3. Definite role of nanoparticles in porous media applications for process enhancement

3.1. Adsorption/transport potentials

Nanoparticles injected into porous media can exhibit different phenomenal behaviors; adsorption, desorption, transport, and blocking inclinations. The interactions between nanoparticles and the walls of the porous media can lead to adsorption if the force of attraction is higher than the repulsive with the reverse leading to desorption, however, adsorption and desorption is a dynamic balance process that is controlled by the total force existing between the porous media wall and nanoparticle. Blocking can occur if the nanoparticle diameter appears bigger than the size of the pore throat or due to particle to particle aggregation at the pore throat which can inhibit efficient transport of nanoparticle based fluids through the porous media [44, 5459]. Generally, nanoparticles regardless of their small particle sizes are easily susceptible to aggregation in liquid suspensions, which promotes surface adsorption of neighboring particles or molecules. This behavior is due to the particles large surface-to-volume ratio and poor wettability in the metal matrix [2, 60, 61, 63]. However, a recent study on nanoparticle adsorption and transport behavior shows that nanoparticle based fluids can efficiently flow through the porous media without excessive adsorption and retention inclinations with an equilibrium adsorption estimation of 1.27 mg/g for 5000 ppm nanofluid [62]. More so, when the particle size of nanomaterial is reduced to near or less than the wavelength of electrons conductivity, the property of the material changes. Since oil is typically recovered from formation rocks with micron-sized pores, nanoparticles are much smaller fine particles with unique size dependent physical and chemical properties that enhance easy penetration through the reservoir pores since the particle size is much smaller than the conventional rock pores [2224]. Thus, fluid flow through the reservoir pore spaces can be significantly improved with little or no negative impact on the formation permeability, or porous media pore-plugging or chemical trapping related issues that are commonly associated with conventional EOR processes. Shen et al. [63] and Zhang et al. [64] also reported the excellent transport, diffusion, retention, and releasing properties of nanoparticles in porous media.

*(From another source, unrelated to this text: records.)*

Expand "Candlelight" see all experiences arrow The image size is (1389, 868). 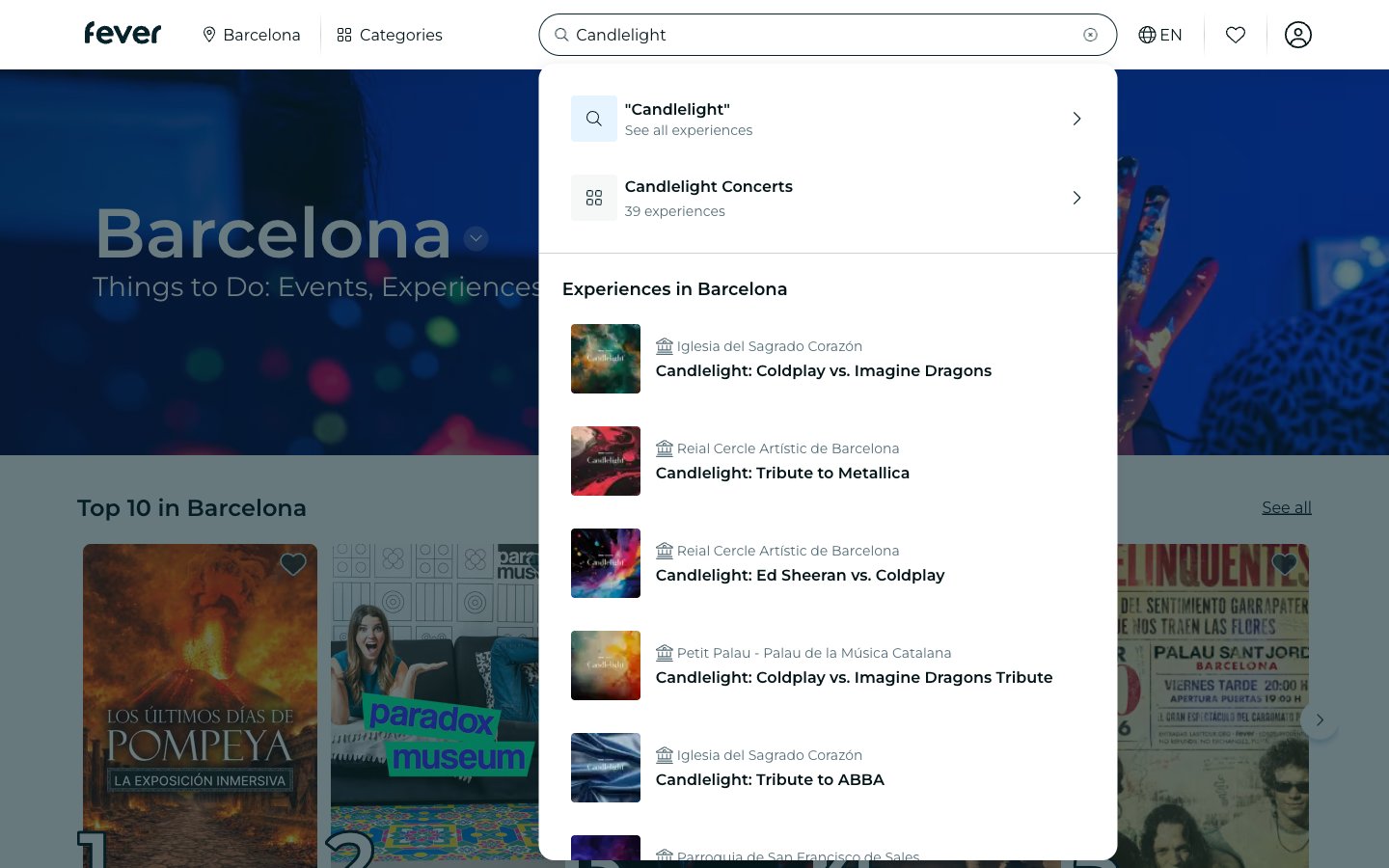click(x=1076, y=119)
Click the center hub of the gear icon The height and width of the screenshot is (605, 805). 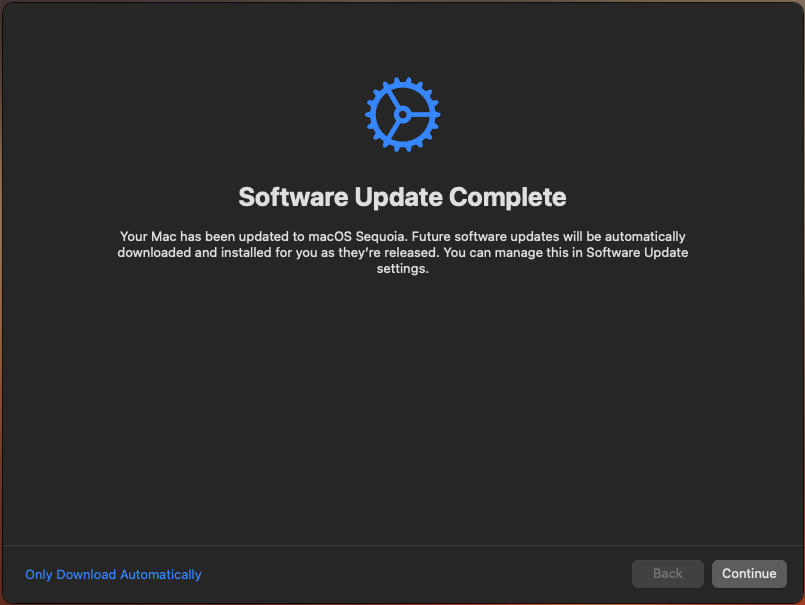click(x=403, y=115)
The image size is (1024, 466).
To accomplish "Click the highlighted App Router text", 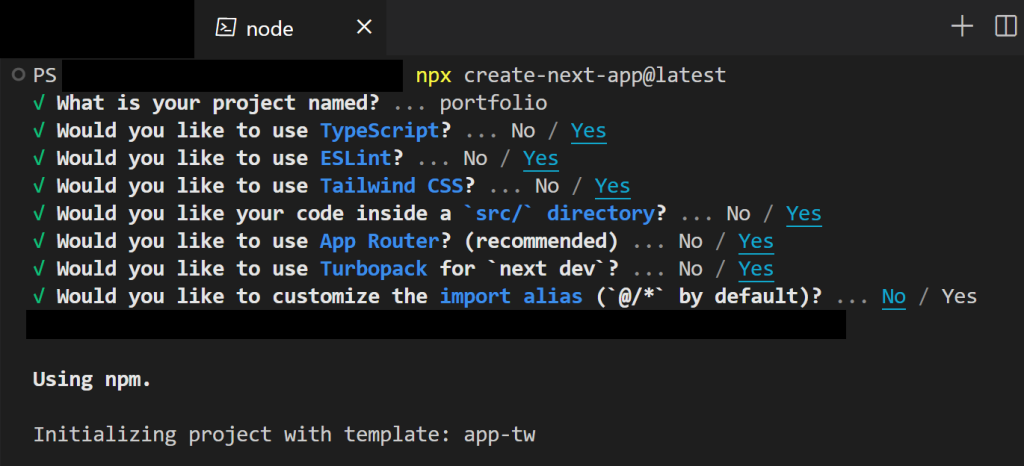I will pyautogui.click(x=379, y=241).
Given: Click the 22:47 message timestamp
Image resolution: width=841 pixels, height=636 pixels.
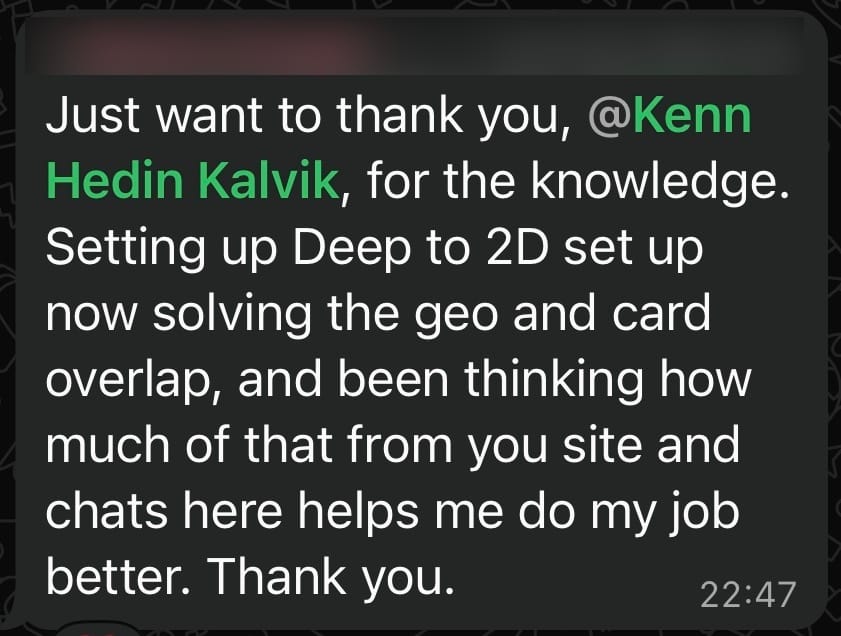Looking at the screenshot, I should click(x=748, y=593).
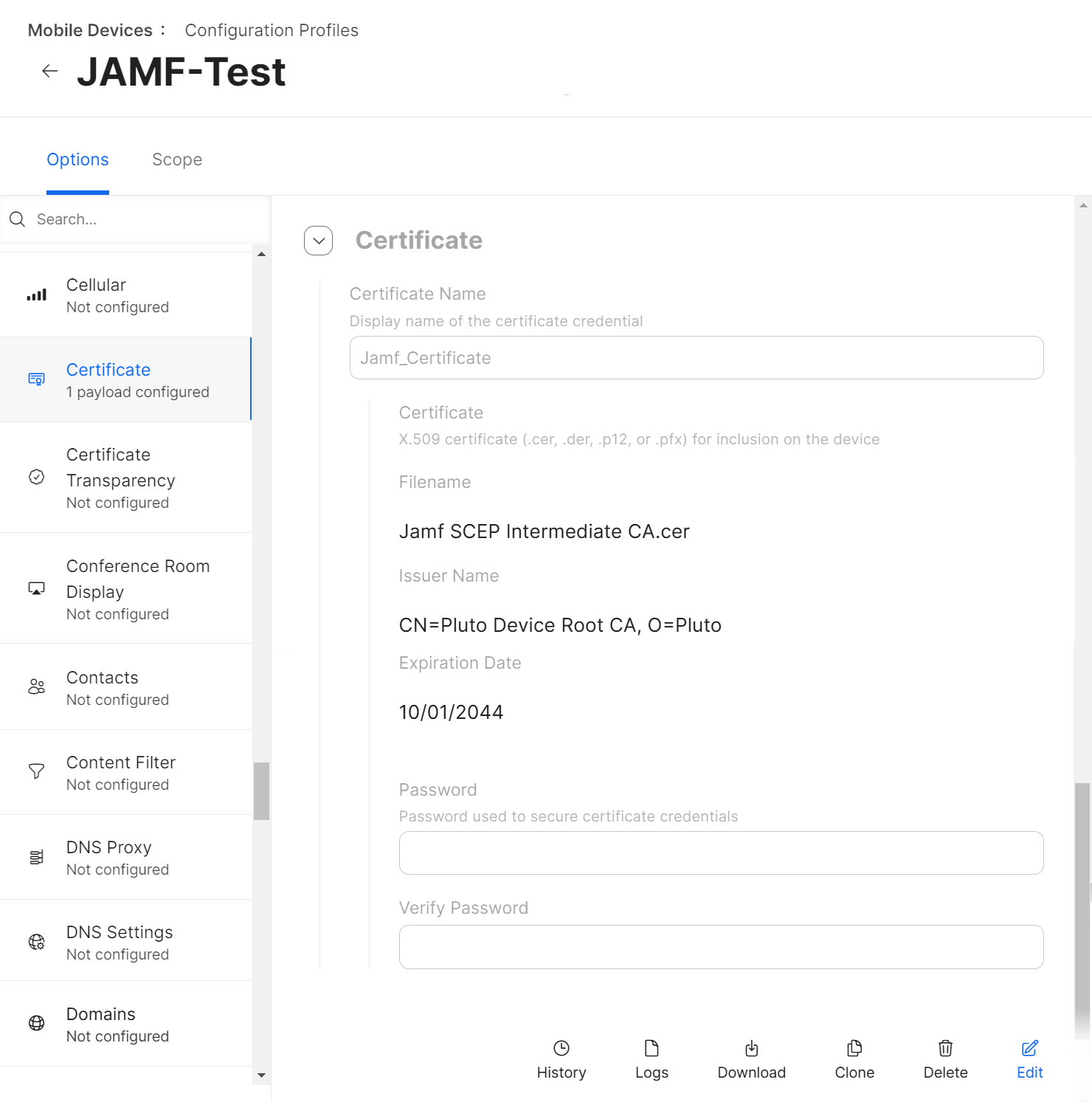Screen dimensions: 1092x1102
Task: Click the back arrow next to JAMF-Test
Action: tap(50, 71)
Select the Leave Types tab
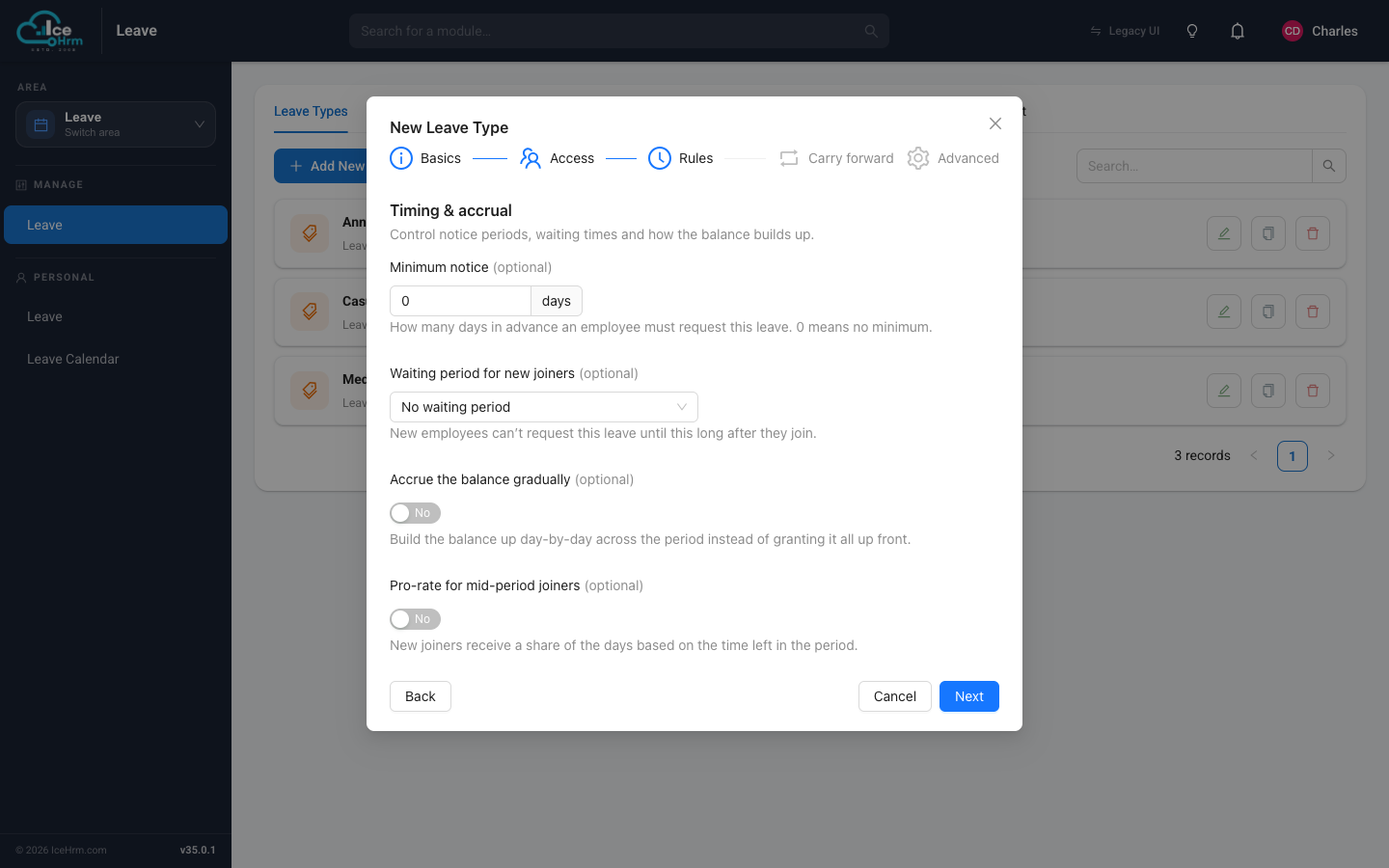Screen dimensions: 1389x868 [x=311, y=111]
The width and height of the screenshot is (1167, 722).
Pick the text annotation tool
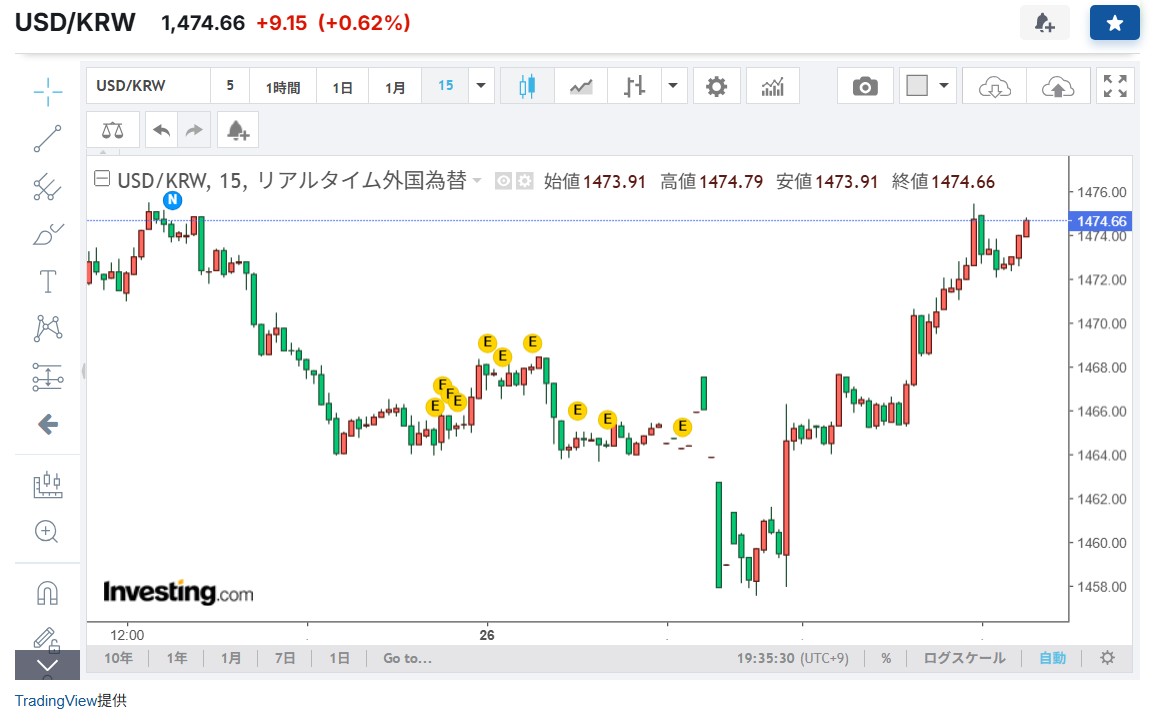[x=47, y=281]
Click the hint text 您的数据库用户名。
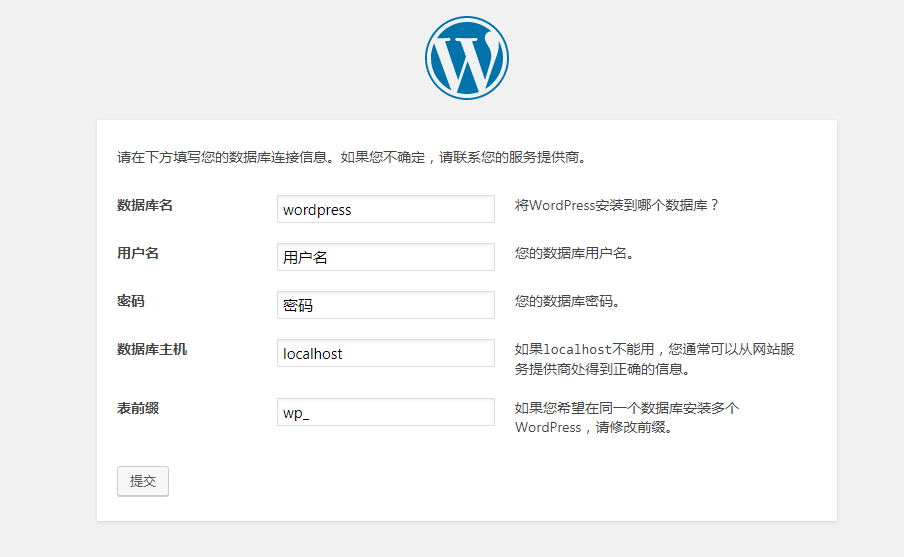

3.2. Asphaltene growth inhibition

Nanoparticles exhibit strong chemical stability, irrespective of harsh reservoir conditions and great selective adsorption behavior in the presence of heavy components in crude oil such as asphaltenes. Asphaltenes are common petroleum macromolecules which poises challenges such as well bore plugging, adsorption, pipeline deposition, and sedimentation issues. Asphaltenes [65, 66] exist in forms of solid deposits and usually self-associate with resins in crude oil and are often problematic during production as they can plug wellbore tubing and valves, and contribute to undesirable formation rock surface coating. Such asphaltenes – poly-dispersed [67] can exist in the form of colloidal suspensions or micelles which form deposits when the wettability conditions of the reservoirs are altered. A study by Franco et al. [68] on the adsorption behavior of nanoparticles on heavy components in crude oil such as resins and asphaltenes shows that nanoparticles in contact with crude oil is capable of adsorbing resins and (or) asphaltenes, however, nanoparticles exhibit great selectivity and preferential affinity for adsorption of asphaltenes (n-C7) compared to resins. This behavior is also confirmed by an earlier report by Nassar et al. [56, 57], which shows that nanoparticles have great affinity for asphaltenes—where alumina nanoparticles adsorbed asphaltenes more readily than micro porous alumina particles with similar acid content. Taborda et al. [69] investigated nanoparticles effect on adsorption isotherms of n-C7 asphaltenes at 298 K temperature in complex crude oil systems. The authors compared the performance of different ranges of SiO2 and Al2O3 nanoparticles. The SiO2A nanoparticles showed better adsorption capacity than others as the adsorption potential to capture n-C7 asphaltenes is in the order of SiO2A > SiO2 > Al2O3. The acidic silica exhibited better adsorptive capacity especially at low concentrations owing to increased surface acidity of the nanoparticles as n-C7 asphaltenes adsorption increases concurrently with increase in surface acidity [70].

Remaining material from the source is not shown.